Fábio Luís Lula da Silva, conhecido como Lulinha, é filho do presidente Luiz Inácio Lula da Silva. Ele teve uma viagem a Portugal custeada pelo lobista Antônio Camilo Antunes, famoso como “careca do INSS”. A defesa sustenta que a viagem não guarda relação com as fraudes de descontos não autorizados nos benefícios de aposentados do INSS, que teriam beneficiado o lobista, tema em apuração no STF, no contexto de um processo que investiga desvios em benefícios de aposentados.
As explicações foram apresentadas pela defesa ao ministro André Mendonça, relator no STF do processo que investiga as fraudes no INSS. Em entrevista à Globonews, o advogado Marco Aurélio de Carvalho afirmou que a viagem teve como objetivo acompanhar um empresário de sucesso e que a ida a Portugal ocorreu para que ele visitasse uma fazenda de canabidiol, explicando que o passeio não tinha função jurídica ou comercial vinculada às investigações.
O advogado ressaltou que não houve qualquer ligação direta ou indireta entre Lulinha e temas ligados ao INSS. Segundo Carvalho, a quebra de sigilo determinada recentemente provaria que não houve relação comercial entre o filho do presidente e o “Careca do INSS”. “Não acharam nada e não vão achar, porque simplesmente não tem”, disse o defensor, enfatizando a separação entre a pessoa investigada e o familiar envolvido.

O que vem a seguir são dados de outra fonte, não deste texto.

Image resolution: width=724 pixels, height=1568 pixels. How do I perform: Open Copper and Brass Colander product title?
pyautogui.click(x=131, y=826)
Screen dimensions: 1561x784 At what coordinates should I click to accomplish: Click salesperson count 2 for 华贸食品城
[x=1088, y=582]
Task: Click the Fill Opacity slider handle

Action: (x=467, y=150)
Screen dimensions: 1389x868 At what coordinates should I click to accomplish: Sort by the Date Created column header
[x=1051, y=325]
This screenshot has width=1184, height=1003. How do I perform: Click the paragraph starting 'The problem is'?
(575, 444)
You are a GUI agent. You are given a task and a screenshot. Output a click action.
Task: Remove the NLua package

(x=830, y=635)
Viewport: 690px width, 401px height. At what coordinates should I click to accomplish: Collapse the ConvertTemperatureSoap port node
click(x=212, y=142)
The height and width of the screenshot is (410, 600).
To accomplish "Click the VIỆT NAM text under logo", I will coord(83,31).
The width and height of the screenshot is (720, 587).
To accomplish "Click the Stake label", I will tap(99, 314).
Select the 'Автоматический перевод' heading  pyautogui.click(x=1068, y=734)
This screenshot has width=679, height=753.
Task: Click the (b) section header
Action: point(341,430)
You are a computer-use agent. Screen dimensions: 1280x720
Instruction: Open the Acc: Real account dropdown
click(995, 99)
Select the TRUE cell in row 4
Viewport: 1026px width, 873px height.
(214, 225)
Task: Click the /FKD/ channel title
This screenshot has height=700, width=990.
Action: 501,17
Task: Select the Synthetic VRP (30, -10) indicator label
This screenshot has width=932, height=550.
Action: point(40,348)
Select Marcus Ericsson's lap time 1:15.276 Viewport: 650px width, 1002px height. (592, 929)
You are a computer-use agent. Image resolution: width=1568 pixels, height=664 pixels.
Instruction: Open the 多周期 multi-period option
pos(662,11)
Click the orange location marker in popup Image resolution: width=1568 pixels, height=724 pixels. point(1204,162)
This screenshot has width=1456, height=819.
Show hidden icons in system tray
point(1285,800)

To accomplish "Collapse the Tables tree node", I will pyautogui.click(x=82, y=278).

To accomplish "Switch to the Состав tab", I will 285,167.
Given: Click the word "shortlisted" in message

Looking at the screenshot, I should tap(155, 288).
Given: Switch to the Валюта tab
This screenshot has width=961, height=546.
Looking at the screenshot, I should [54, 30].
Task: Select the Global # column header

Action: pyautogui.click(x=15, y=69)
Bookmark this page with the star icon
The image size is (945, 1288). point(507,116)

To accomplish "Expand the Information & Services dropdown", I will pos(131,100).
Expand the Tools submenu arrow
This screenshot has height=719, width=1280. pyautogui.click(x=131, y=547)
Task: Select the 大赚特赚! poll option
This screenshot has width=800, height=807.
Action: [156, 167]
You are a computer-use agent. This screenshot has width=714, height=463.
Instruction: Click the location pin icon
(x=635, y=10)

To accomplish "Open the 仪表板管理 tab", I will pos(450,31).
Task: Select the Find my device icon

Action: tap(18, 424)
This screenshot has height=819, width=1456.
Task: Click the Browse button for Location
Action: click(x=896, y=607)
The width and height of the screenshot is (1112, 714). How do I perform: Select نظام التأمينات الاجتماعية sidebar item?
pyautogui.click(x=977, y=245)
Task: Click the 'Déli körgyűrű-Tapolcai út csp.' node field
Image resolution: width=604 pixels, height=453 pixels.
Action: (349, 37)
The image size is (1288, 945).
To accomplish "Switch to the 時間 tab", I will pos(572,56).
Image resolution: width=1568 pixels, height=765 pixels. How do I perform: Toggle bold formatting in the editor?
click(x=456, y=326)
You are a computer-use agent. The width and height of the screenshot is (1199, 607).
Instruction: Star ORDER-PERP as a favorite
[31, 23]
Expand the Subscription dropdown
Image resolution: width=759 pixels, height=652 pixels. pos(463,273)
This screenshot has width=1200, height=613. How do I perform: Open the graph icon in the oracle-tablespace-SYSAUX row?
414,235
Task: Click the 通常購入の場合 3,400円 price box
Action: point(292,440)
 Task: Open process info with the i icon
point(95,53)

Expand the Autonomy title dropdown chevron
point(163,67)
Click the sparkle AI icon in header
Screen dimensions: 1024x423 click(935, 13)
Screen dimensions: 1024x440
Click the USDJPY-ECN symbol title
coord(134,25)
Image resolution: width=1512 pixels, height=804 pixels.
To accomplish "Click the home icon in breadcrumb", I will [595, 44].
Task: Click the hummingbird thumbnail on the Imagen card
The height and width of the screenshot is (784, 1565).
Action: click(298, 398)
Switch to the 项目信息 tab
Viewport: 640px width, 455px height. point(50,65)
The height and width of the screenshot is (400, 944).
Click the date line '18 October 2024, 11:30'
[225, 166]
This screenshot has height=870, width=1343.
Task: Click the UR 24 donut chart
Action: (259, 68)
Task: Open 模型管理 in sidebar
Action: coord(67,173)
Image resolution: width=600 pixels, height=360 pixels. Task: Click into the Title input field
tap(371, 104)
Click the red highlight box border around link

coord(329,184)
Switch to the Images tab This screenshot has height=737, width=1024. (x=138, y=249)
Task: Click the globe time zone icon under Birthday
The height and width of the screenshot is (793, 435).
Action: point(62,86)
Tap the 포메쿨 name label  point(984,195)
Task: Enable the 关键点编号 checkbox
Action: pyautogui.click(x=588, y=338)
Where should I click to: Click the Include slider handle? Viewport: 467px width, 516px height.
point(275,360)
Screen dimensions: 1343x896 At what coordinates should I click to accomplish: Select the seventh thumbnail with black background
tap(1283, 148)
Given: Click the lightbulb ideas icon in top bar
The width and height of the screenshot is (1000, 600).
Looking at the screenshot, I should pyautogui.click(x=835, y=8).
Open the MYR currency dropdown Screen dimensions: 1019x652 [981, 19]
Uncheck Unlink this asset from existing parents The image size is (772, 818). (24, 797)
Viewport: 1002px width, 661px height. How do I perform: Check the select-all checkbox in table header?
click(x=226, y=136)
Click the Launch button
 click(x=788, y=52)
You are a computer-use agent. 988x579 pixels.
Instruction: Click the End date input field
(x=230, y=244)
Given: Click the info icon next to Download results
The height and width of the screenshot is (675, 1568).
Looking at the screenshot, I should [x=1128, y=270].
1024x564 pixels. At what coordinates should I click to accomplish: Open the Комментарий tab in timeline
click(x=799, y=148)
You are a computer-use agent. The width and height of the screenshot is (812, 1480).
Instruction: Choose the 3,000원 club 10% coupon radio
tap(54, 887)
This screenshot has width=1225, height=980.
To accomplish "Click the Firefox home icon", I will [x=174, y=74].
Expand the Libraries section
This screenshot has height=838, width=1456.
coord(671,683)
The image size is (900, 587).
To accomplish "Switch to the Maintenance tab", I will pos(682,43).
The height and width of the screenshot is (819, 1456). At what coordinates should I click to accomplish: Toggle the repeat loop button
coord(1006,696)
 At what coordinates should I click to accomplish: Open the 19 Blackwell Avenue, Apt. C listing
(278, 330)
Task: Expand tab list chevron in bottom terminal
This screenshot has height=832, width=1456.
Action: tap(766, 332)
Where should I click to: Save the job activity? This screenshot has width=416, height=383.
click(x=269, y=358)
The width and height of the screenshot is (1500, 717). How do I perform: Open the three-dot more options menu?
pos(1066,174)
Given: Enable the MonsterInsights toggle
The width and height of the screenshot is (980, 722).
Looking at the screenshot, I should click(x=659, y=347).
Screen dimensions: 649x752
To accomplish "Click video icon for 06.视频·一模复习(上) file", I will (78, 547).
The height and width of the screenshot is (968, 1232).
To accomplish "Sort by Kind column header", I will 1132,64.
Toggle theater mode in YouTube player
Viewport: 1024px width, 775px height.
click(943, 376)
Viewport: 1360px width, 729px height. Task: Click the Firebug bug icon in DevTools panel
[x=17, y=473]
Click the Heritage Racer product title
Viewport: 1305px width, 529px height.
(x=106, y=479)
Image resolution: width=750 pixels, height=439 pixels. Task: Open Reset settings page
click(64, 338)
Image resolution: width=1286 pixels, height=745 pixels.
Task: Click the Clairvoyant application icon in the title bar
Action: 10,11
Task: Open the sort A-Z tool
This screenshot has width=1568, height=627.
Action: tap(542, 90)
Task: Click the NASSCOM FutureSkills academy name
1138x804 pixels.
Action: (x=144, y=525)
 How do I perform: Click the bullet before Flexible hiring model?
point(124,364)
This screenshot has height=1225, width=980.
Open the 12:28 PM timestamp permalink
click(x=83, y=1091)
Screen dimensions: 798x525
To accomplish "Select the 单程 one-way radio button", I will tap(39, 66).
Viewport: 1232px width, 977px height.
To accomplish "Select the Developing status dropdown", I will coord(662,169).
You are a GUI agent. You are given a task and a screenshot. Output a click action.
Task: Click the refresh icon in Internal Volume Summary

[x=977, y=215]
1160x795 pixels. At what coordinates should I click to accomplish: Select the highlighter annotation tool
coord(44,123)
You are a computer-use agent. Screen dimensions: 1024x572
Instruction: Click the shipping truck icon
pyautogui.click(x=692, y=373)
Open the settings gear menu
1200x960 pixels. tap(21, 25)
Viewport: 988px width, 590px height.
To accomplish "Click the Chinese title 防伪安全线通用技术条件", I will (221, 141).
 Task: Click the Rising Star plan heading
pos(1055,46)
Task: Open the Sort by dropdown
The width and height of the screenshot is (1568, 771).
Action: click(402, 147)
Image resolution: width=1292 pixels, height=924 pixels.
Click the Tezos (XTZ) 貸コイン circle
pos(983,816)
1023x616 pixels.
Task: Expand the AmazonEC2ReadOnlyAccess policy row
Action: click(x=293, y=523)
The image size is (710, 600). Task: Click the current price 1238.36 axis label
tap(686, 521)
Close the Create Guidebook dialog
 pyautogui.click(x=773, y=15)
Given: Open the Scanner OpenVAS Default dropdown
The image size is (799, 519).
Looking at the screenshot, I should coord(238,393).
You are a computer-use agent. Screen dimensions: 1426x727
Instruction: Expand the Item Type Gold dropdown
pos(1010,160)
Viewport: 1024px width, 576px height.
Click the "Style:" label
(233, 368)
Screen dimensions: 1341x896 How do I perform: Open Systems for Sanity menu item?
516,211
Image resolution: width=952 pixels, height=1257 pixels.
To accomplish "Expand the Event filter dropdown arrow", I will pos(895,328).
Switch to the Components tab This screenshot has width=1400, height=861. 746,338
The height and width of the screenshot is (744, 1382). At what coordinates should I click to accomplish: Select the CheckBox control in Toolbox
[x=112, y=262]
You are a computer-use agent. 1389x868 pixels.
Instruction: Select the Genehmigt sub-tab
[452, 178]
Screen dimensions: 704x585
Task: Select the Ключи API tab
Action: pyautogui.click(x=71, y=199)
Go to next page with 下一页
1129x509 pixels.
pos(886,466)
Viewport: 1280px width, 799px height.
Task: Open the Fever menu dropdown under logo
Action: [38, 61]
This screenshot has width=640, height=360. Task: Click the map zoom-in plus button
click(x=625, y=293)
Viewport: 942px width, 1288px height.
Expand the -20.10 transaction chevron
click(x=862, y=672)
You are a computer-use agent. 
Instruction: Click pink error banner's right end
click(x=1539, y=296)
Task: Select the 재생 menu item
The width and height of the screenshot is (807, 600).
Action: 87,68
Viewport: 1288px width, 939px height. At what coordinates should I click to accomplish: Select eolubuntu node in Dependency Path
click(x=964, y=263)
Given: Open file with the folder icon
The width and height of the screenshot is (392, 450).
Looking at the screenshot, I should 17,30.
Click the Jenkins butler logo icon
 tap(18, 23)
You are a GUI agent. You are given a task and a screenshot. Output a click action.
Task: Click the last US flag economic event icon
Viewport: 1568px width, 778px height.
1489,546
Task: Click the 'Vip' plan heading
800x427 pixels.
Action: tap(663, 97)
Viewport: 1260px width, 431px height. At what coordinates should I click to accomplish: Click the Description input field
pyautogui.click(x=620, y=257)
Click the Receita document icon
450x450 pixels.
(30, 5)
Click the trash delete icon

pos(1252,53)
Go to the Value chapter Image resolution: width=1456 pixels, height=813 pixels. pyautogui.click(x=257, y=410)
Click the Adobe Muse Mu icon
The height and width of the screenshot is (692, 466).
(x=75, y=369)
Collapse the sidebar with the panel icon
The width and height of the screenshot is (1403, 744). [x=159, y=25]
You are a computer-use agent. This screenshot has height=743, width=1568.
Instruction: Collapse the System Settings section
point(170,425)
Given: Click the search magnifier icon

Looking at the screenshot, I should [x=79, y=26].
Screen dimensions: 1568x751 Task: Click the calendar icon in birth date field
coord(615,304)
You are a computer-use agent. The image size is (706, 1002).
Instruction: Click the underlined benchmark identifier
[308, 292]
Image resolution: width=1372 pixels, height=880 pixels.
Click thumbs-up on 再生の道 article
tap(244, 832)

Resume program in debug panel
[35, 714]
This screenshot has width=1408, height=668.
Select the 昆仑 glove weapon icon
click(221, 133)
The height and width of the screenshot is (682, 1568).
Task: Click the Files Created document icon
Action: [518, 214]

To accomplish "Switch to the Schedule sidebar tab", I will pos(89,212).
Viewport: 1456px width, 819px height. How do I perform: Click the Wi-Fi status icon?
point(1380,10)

Marco Aurélio Carvalho também disse à Globonews que Fábio Luís da Silva não é o “filho do rapaz” citado nas investigações da Polícia Federal, e que as apurações devem confirmar essa afirmação no futuro. A defesa ainda sugeriu a possibilidade de a expressão ter se referir a outra pessoa que prestava serviços ao esquema investigado, ampliando o entendimento sobre a identidade citada nas diligências.
Quanto aos detalhes da viagem, o advogado afirmou que ocorreu em novembro de 2024, com a intenção de que o empresário conhecesse uma fábrica de produtos à base de canabidiol. Embora tenha havido conversas sobre o mercado de cannabis medicinal, não houve vínculos comerciais ou negociações efetivas. Antunes era apresentado como empresário conhecido no ramo farmacêutico, e, segundo os advogados, o encontro integrou o contexto de apresentação do projeto comercial “World Cannabis”.
Segundo a defesa, o encontro entre os dois ocorreu em meio a conversas sobre o mercado de cannabis medicinal. Em uma dessas ocasiões, Antônio Camilo teria apresentado o projeto comercial “World Cannabis”, o que despertou interesse de Lulinha, sobretudo por motivos pessoais. A narrativa apresentado pelos advogados sustenta que a viagem foi anunciada como oportunidade de conhecer a produção de medicamentos à base de canabidiol, sem qualquer compromisso público ou empresarial.
Este caso se insere na agenda de investigações sobre descontos de aposentados, com o STF avaliando os esclarecimentos apresentados pela defesa. A discussão ganha contorno político ao envolver familiares de figuras públicas em temas sensíveis que circulam entre corrupção, gestão de benefícios e a atuação de lobistas no setor farmacêutico. O desdobramento no cenário nacional permanece em aberto, com novas declarações e análises a caminho.
Agora, queremos ouvir você: como encara a relação entre familiares de líderes políticos e investigações de irregularidades? Compartilhe seu ponto de vista, dúvidas ou comentários sobre o caso nos seus textos, para enriquecer o debate público.